August 14, 2011

Saving the republic, one hot dog at a time

Since the rich are unwilling to do their part to save American democracy, the labor movement does its part.

At about 10 locations around the state of West Virginia, the state AFLCIO and allies, including West Virginians United for Social and Economic Justice and the American Friends Service Committee, celebrated the 76th birthday of Social Security by hosting a tongue in cheek "Help the Really Rich Hot Dog Sale."

Larry Matheney, secretary treasurer of the WV AFLCIO, makes his pitch to help the really rich.

Hot dogs were on sale at 1935 prices of $.05. The labor federation sent a letter to House Speaker (and faithful servant of the really rich) John Boehner that read:

In support of your effort to continue millionaires’ and corporations’ outrageous tax cuts at the expense of destroying our nation’s social safety net programs (Social Security, Medicare and Medicaid) we are advising you of the West Virginia AFL-CIO plan to reduce the debt of our nation while protecting the rich and tax dodging corporations.

On the weekend of August 14, 2011 we will be having hot dog sales promoted by our Central Labor Councils, located in thirteen cities in West Virginia, in celebration of the 76th anniversary of the signing of the Social Security Act by President Roosevelt.
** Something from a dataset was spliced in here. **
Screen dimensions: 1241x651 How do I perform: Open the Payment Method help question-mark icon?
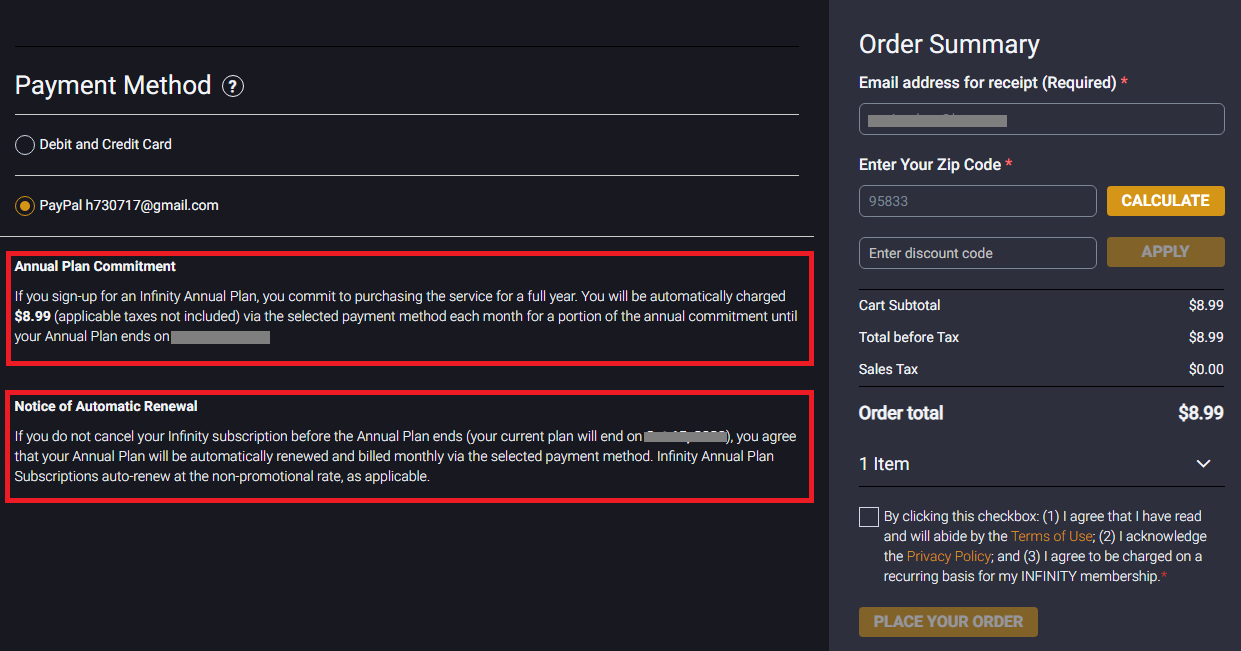pyautogui.click(x=233, y=86)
We will be selling our hot dogs at the 1935 price of 5¢ with all proceeds being donated to the United States government. We hope you’ll recognize our effort to reduce our nation’s debt, could help you build a stronger case to continue protecting the rich and tax dodging corporations from paying their fair share of taxes.

The West Virginia AFL-CIO will present a check to the Bureau of the Public Debt, (200 Third Street, Parkersburg W.V.), on August 25th at 1:00 p.m. and request your presence as we award the proceeds resulting from our, “Help the Really Rich Hot Dog Sale”.

The serious point behind all this is the absurdity of proposing cuts to vital programs such as Medicare, Medicaid and Social Security while undoing Bush era tax cuts for the extremely wealthy are off the table.

The next act in this tragicomedy will happen on August 25th, when proceeds from the hot dog sales will be presented to the Bureau of the Public Debt in Parkersburg.

If you think all this is silly, you're right. The only thing sillier is a Congress that thinks preserving tax cuts for the rich is more important than promoting the common good.